Thursday, March 27, 2008
Garfield meets Beckett
Time magazine, as I perused a stray copy in the dentist's chair the other day, brought me not only Pico Iyer's intriguing article about the Dalai Lama and the Tibetan revolts (I saw them in our paper today labelled a milder "protest" while the Chinese diligently spin them into making their colonial aggressor the put-upon shrinking violet, now jailing over 600 "reactionaries"), but this welcome news of one Irishman's own struggle manipulating the same power of the medium to make a message worldwide against bodily oppression and soul-destruction.
"If you still doubt the awesome power of the Internet, consider this: it has the power to make Garfield funny again. Garfield Minus Garfield, at [Here 'tis] is a website that republishes old Garfield strips doctored so that Garfield himself isn't there. All you see is a lonely and apparently demented Jon Arbuckle wandering an empty landscape of countertops and refrigerators, lasagna and coffee. 'Who would have guessed,' writes the site's author, who identifies himself as Dan Walsh, 32, of Dublin, Ireland, 'that when you remove Garfield from the Garfield comic strips, the result is an even better comic about schizophrenia, bipolar disorder and the empty desperation of modern life?' Samuel Beckett, eat your heart out."

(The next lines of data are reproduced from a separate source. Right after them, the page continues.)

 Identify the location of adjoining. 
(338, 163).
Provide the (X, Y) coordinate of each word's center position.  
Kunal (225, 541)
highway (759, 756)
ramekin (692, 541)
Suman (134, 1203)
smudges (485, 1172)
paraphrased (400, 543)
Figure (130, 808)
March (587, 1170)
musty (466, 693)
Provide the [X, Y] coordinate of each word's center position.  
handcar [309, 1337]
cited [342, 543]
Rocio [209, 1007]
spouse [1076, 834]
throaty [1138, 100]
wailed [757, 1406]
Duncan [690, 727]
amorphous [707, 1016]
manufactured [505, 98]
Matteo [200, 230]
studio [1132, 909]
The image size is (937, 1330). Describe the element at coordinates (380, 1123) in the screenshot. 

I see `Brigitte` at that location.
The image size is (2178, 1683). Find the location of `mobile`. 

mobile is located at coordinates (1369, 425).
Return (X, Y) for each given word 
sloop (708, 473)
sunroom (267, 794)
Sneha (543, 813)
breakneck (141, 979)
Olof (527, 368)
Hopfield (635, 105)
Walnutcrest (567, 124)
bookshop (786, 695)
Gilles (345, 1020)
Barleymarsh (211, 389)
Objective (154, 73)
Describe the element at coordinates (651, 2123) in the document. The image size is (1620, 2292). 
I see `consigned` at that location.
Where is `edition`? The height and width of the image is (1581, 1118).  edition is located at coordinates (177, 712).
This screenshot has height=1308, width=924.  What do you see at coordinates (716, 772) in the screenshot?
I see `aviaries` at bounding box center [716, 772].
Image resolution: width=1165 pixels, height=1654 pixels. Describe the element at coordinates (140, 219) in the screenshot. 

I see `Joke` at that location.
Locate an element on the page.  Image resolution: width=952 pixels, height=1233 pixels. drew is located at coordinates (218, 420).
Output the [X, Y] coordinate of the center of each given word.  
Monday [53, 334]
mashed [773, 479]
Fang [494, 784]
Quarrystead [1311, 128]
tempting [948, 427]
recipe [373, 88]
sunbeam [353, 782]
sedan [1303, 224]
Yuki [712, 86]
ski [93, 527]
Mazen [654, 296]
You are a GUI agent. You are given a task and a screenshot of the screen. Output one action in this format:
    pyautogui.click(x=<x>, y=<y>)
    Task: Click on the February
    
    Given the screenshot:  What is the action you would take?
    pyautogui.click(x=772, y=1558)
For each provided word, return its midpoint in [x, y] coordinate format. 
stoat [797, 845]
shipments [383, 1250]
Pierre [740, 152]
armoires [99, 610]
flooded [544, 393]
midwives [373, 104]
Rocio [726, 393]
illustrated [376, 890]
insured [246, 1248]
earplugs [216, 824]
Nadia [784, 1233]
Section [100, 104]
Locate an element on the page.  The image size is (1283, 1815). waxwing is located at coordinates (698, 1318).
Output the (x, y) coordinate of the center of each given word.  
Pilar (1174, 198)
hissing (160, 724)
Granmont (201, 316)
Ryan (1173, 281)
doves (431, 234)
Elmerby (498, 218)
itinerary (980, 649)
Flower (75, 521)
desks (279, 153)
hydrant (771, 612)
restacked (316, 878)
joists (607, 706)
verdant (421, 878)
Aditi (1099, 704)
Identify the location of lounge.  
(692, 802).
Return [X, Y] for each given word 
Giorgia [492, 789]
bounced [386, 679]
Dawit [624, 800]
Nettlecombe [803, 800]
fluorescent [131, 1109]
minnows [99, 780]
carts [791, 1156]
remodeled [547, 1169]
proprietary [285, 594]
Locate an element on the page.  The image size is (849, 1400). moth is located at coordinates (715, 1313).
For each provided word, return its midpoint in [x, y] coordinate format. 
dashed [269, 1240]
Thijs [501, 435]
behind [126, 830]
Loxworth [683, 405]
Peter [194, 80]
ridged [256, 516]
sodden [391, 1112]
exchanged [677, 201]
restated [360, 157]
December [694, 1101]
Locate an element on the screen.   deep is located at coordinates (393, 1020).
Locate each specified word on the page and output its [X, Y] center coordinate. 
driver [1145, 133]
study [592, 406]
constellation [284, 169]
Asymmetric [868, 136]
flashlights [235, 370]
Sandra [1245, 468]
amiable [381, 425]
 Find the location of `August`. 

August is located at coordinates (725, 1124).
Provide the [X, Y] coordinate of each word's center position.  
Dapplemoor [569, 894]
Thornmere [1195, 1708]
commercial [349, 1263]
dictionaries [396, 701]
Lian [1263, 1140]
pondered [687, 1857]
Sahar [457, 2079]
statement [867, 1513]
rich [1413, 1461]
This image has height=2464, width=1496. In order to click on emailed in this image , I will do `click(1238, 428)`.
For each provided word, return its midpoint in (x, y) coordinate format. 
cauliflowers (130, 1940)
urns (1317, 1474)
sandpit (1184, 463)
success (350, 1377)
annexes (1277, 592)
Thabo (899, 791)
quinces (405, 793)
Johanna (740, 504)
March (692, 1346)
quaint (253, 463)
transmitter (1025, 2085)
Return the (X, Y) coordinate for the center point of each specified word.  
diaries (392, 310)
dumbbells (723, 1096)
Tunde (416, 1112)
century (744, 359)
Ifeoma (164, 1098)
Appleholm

I must credit Leo with telling me about this ahead of Time! If only by a few days. He certainly perches at the cutting edge of pop culture detritus.
Image: March 25th's entry. This week's closest to Beckett, notwithstanding the sign-off the television test pattern motif. I'm not seriously diminishing the desparation in Tibet. I've posted on it twice this past week. Time's cover story on Tibet can be found via the March 31st issue A Monk's Struggle. Time now has a website that allows you to search the magazine back to its 1927 birth with Henry Luce.